The records that follow are to be transcribed exactly.

Start of Exercise data

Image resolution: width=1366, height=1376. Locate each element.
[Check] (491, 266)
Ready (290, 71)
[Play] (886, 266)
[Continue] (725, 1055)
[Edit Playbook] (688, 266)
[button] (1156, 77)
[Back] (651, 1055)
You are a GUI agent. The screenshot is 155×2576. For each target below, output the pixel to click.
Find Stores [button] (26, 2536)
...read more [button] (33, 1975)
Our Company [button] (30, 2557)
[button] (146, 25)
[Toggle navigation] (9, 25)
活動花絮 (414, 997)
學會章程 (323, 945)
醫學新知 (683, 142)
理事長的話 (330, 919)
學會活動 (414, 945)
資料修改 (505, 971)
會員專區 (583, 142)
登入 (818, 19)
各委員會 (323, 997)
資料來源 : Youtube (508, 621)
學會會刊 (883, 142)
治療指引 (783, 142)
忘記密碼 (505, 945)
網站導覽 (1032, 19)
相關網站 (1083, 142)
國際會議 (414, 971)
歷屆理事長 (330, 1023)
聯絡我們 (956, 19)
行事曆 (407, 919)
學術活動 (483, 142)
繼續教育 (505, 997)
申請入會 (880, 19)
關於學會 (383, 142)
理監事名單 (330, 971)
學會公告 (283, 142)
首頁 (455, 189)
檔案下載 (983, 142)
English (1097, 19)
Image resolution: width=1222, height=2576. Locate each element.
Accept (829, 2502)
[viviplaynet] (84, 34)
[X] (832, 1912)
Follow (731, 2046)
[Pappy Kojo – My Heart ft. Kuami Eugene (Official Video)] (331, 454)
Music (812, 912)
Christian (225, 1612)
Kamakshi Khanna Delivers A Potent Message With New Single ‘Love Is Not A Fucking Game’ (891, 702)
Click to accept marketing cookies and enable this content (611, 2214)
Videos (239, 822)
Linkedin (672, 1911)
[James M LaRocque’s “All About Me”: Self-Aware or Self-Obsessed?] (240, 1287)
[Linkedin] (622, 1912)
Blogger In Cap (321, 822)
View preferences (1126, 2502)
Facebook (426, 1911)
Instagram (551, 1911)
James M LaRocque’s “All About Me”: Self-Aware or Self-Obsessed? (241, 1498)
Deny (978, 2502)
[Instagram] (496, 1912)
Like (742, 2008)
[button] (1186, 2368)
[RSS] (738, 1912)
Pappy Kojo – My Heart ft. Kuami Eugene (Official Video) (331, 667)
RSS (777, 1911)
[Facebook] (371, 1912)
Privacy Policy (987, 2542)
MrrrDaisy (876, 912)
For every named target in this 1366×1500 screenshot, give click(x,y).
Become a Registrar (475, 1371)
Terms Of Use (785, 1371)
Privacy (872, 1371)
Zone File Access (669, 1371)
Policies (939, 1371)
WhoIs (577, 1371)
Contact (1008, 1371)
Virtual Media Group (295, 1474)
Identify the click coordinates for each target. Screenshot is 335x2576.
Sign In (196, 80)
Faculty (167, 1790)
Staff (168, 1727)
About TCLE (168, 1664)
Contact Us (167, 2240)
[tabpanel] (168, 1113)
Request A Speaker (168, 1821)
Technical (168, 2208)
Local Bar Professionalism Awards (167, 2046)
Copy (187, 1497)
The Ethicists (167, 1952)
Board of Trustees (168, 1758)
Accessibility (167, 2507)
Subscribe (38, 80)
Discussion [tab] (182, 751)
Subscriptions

End of Exercise data

◆ **Task solution**:
Image resolution: width=1366, height=1376. Locate each element.
[Check] (491, 266)
Ready (290, 71)
[Play] (886, 266)
[Continue] (725, 1055)
[Edit Playbook] (688, 266)
[button] (1156, 77)
[Back] (651, 1055)
You are a GUI agent. The screenshot is 155×2576. For each target below, output the pixel to click.
Find Stores [button] (26, 2536)
...read more [button] (33, 1975)
Our Company [button] (30, 2557)
[button] (146, 25)
[Toggle navigation] (9, 25)
活動花絮 (414, 997)
學會章程 (323, 945)
醫學新知 (683, 142)
理事長的話 (330, 919)
學會活動 (414, 945)
資料修改 (505, 971)
會員專區 (583, 142)
登入 (818, 19)
各委員會 (323, 997)
資料來源 : Youtube (508, 621)
學會會刊 (883, 142)
治療指引 (783, 142)
忘記密碼 (505, 945)
網站導覽 (1032, 19)
相關網站 (1083, 142)
國際會議 (414, 971)
歷屆理事長 (330, 1023)
聯絡我們 (956, 19)
行事曆 (407, 919)
學術活動 (483, 142)
繼續教育 (505, 997)
申請入會 (880, 19)
關於學會 (383, 142)
理監事名單 (330, 971)
學會公告 (283, 142)
首頁 (455, 189)
檔案下載 (983, 142)
English (1097, 19)
Image resolution: width=1222, height=2576. Locate each element.
Accept (829, 2502)
[viviplaynet] (84, 34)
[X] (832, 1912)
Follow (731, 2046)
[Pappy Kojo – My Heart ft. Kuami Eugene (Official Video)] (331, 454)
Music (812, 912)
Christian (225, 1612)
Kamakshi Khanna Delivers A Potent Message With New Single ‘Love Is Not A Fucking Game’ (891, 702)
Click to accept marketing cookies and enable this content (611, 2214)
Videos (239, 822)
Linkedin (672, 1911)
[James M LaRocque’s “All About Me”: Self-Aware or Self-Obsessed?] (240, 1287)
[Linkedin] (622, 1912)
Blogger In Cap (321, 822)
View preferences (1126, 2502)
Facebook (426, 1911)
Instagram (551, 1911)
James M LaRocque’s “All About Me”: Self-Aware or Self-Obsessed? (241, 1498)
Deny (978, 2502)
[Instagram] (496, 1912)
Like (742, 2008)
[button] (1186, 2368)
[RSS] (738, 1912)
Pappy Kojo – My Heart ft. Kuami Eugene (Official Video) (331, 667)
RSS (777, 1911)
[Facebook] (371, 1912)
Privacy Policy (987, 2542)
MrrrDaisy (876, 912)
For every named target in this 1366×1500 screenshot, give click(x,y).
Become a Registrar (475, 1371)
Terms Of Use (785, 1371)
Privacy (872, 1371)
Zone File Access (669, 1371)
Policies (939, 1371)
WhoIs (577, 1371)
Contact (1008, 1371)
Virtual Media Group (295, 1474)
Identify the click coordinates for each target. Screenshot is 335x2576.
Sign In (196, 80)
Faculty (167, 1790)
Staff (168, 1727)
About TCLE (168, 1664)
Contact Us (167, 2240)
[tabpanel] (168, 1113)
Request A Speaker (168, 1821)
Technical (168, 2208)
Local Bar Professionalism Awards (167, 2046)
Copy (187, 1497)
The Ethicists (167, 1952)
Board of Trustees (168, 1758)
Accessibility (167, 2507)
Subscribe (38, 80)
Discussion [tab] (182, 751)
Subscriptions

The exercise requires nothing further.